The Siemens C25 is a mobile phone introduced by Siemens in 1999.Siemens C 25 is positioned as an entry-level model. It is a small, lightweight, handy device. This model was available in only 5 colors (Classic Green, Classic Blue, Anthracite, Bright Blue or Bright Yellow). But it was possible to buy a removable front panel.

There is a function to write your own ringtone. There are several programs for writing melodies. For example, the MIDI-2-C25 allows you to convert MIDI standard music files into a Siemens C25 sheet of notes.

It weighs 135 g and its dimensions are 117 × 47 × 27 mm (length (without the antenna) × width × depth). Its display is a 3 × 12-character monochrome LCD. Display backlight color is green.

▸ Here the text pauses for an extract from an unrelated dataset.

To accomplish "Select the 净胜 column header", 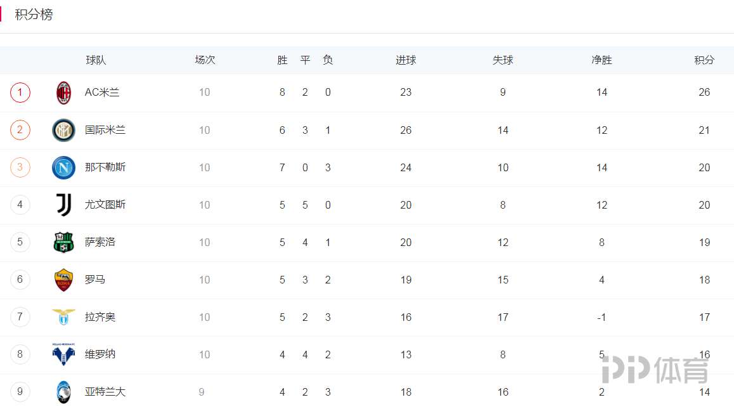I will pos(602,60).
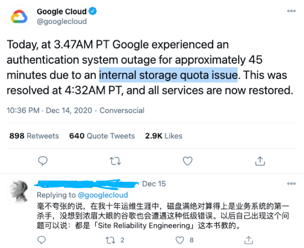Open more options on the reply
The height and width of the screenshot is (248, 304).
[291, 183]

The phone's battery powers the phone for 300 minutes talk time, or up to 160 hours if left in stand-by mode.  The Ni MH battery is used as standard. It is a dual-band mobile phone, supporting both GSM 900 and GSM 1800 network frequencies. It supports up to 21 monophonic ringtones. It also supports SMS sending and receiving.

Reviews
Despite usability flaws, Mobile Review found it "a beautiful phone to hold and use". Mobiles magazine scored it 88/100, despite also criticising certain omissions.